The behavioural effects of MK-801: a comparison with antagonists acting non-competitively and competitively at the NMDA receptor

Abstract

The selective non-competitive NMDA receptor antagonist, MK-801, potently blocked convulsions induced in the mouse by N-methyl-DL-aspartic acid (NMDLA) with an i.v. ED 50 dose of 0.2 mg/kg. Similar doses of MK-801 were also effective in blocking seizures induced by pentylenetetrazol (PTZ), electroshock and by sound in audiogenic seizure-prone animals. Other less selective non-competitive NMDA receptor antagonists including phencyclidine (PCP), thienylcyclohexylpiperidine (TCP), (+)-N-allylnormetazocine ((+)-NANM, (+)-SKF 10,047) and ketamine also blocked NMDLA-induced seizures with a rank order of potency of MK-801 > PCP > TCP = (+)-NANM > ketamine. The competitive NMDA receptor antagonist, 3-(2-carboxypiperazin-4-yl)propyl-1-phosphonic acid (CPP) blocked NMDLA-induced seizures with an ED 50 of 4.5 mg/kg, 22- and 560-fold more potently than the competitive antagonists, 2-DL-amino-7-phosphonoheptanoic acid (2-APH) and 2-DL-amino-5-phosphonovaleric acid (2-APV), respectively. MK-801 was the most potent of the non-competitive antagonists to induce a motor syndrome including head weaving, body rolling, increased locomotion and ataxia, characteristic of the behavioural response to PCP in the mouse. The syndrome was also present following injection of the competitive NMDA receptor antagonists, although they were generally less potent (probably a reflection of poor brain penetration) and less efficacious than the non-competitive antagonists.

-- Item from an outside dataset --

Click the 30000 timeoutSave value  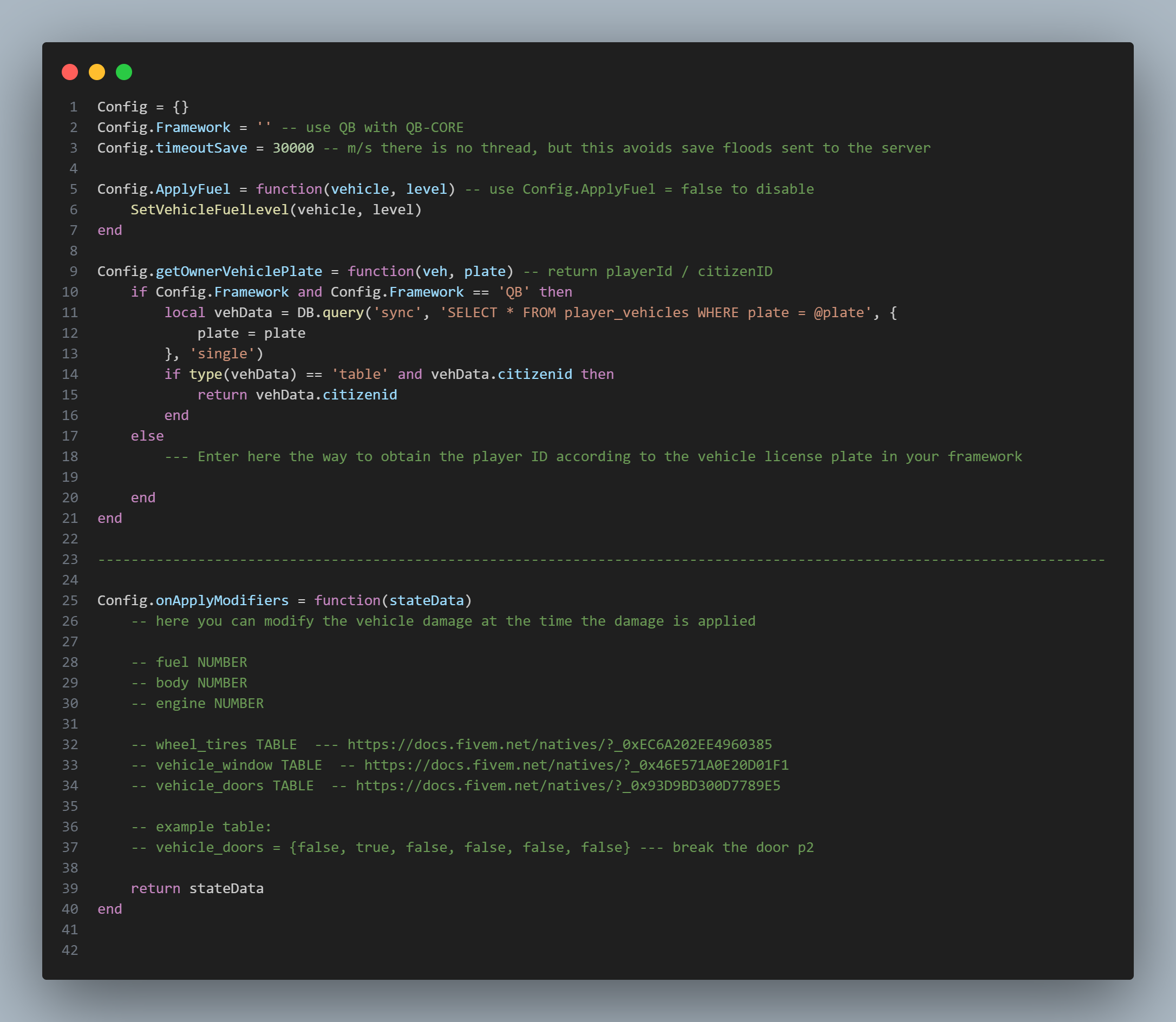pyautogui.click(x=293, y=148)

For all compounds except CPP, the anticonvulsant ED 50 dose was close to the minimun effective dose to induce motor stimulation: CPP was 5- to 10-fold more potent as an anticonvulsant. In drug discrimination studies, MK-801 induced a highly discriminable interoceptive stimulus to which other non-competitive NMDA receptor antagonists dose dependently generalised. CPP partially generalised to the MK-801 stimulus. Overall, the results provide strong support for the hypothesis that antagonism of NMDA receptors is a major event in the genesis of many of the behavioural responses to MK-801 and phencyclidine.